O treinador Stefan Leitl reuniu os desapontados profissionais da Fürth no círculo intermediário e os conversou bem. O diretor Rachid Azzouzi expressou sua raiva contra o árbitro Christian Dingert. O SpVgg Greuther Fürth não jogou por muito tempo no último lugar da tabela aos 1: 4 (1: 0) no RB Leipzig – e mesmo assim todos os esforços da equipe promovida foram em vão.

Azzouzi lutou especialmente com o momento decisivo aos 52 minutos. Yussuf Poulsen do Leipzig e Marco Meyerhöfer do Fürth seguraram-se um ao outro, o dinamarquês caiu na grande área e Emil Forsberg converteu o pênalti para 1: 2. “E o primeiro contato? Achei que o primeiro contato é crucial. Não é uma penalidade”, Azzouzi resmungou para Sky.

O jogo foi virado, embora Fürth tenha determinado o primeiro turno e ainda tenha saído na frente por meio do capitão Branimir Hrgota (45º, cobrança de pênalti). E assim os Franks não ficaram com apenas um ponto e oito derrotas em nove jogos. Ao mesmo tempo, o desempenho em Leipzig marcou a sétima falência consecutiva – um recorde negativo na história profissional de Fürth.

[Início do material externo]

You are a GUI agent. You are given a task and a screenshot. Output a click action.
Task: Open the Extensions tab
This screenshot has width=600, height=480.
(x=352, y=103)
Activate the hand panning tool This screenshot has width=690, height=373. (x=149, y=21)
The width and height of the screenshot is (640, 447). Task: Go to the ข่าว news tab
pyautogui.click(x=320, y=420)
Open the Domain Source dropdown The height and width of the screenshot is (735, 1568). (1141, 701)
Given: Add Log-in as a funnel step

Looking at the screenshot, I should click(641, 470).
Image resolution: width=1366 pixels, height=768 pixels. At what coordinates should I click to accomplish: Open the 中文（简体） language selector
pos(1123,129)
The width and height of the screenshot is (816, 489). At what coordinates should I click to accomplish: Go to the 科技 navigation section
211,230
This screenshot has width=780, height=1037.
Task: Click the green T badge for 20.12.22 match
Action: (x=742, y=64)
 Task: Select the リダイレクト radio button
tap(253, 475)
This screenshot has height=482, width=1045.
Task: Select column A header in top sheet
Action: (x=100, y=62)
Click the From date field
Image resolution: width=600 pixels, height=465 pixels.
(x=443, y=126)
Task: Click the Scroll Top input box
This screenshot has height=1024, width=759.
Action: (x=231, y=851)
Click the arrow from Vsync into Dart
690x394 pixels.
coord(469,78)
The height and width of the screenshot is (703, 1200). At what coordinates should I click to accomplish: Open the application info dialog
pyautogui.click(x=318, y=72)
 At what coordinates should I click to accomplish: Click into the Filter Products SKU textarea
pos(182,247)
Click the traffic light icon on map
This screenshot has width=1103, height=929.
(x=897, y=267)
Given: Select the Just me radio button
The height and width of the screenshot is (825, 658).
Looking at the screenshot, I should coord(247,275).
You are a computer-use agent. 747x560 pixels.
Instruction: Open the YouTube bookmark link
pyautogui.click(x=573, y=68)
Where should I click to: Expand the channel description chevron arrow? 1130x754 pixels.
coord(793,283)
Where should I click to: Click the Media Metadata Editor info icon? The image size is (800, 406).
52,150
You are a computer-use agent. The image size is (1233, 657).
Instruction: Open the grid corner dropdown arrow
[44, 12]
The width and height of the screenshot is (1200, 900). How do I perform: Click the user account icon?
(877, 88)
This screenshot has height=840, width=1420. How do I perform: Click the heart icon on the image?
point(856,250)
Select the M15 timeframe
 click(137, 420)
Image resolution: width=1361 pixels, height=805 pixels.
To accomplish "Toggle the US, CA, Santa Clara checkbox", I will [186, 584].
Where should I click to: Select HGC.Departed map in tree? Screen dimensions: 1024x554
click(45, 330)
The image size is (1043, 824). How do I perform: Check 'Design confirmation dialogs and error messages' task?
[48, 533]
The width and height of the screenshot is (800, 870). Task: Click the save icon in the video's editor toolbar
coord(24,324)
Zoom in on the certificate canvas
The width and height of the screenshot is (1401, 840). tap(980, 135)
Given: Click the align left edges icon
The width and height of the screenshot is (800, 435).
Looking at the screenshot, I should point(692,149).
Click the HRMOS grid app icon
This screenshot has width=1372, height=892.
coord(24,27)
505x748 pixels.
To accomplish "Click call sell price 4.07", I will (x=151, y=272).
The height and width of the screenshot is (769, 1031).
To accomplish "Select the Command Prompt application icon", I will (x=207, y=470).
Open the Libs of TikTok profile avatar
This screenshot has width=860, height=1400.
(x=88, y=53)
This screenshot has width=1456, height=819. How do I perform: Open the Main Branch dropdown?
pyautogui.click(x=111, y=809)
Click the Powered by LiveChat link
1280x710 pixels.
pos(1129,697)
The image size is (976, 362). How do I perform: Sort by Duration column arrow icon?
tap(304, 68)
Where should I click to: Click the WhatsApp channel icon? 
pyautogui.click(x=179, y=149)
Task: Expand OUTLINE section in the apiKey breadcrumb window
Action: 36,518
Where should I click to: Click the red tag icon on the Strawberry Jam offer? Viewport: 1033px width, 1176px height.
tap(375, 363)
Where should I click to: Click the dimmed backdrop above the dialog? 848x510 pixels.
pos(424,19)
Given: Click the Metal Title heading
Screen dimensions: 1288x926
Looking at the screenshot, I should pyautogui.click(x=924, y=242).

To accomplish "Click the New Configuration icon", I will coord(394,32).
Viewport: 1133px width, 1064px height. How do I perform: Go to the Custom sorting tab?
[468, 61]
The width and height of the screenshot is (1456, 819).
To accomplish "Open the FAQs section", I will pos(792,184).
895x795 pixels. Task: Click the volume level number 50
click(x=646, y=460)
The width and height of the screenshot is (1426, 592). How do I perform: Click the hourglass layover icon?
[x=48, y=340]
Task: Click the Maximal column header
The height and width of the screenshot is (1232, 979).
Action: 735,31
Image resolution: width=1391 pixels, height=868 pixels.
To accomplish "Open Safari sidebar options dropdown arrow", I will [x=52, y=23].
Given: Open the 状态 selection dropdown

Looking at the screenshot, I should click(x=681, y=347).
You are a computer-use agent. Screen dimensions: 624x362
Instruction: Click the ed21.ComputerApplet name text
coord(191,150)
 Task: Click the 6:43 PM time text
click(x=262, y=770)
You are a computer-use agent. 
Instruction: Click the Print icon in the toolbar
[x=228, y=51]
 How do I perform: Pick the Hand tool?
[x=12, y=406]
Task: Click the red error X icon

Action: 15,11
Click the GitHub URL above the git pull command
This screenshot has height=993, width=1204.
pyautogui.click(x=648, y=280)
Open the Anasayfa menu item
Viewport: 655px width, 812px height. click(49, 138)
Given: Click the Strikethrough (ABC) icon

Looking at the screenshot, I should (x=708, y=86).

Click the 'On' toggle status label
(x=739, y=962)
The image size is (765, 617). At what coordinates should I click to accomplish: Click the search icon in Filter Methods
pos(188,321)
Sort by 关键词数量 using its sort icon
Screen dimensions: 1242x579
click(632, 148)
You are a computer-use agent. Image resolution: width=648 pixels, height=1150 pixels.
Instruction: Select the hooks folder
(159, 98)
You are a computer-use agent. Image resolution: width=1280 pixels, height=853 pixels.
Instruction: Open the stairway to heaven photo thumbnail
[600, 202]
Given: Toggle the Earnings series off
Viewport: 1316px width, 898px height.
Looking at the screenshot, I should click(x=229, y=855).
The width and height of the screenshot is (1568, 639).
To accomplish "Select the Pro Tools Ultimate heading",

Leitl, no entanto, tentou destacar as coisas positivas. O treinador viu um “jogo muito bom” da sua equipa na primeira parte. “Mas também sabíamos que este desempenho faria uma diferença para os Leipzigers”, disse Leitl. Poulsen (46º) e Forsberg viraram o jogo oito minutos antes de Dominik Szoboszlai (65º) e Hugo Novoa (88º) marcarem o placar. “No total, o 4: 1 talvez seja um pouco alto”, disse Leitl.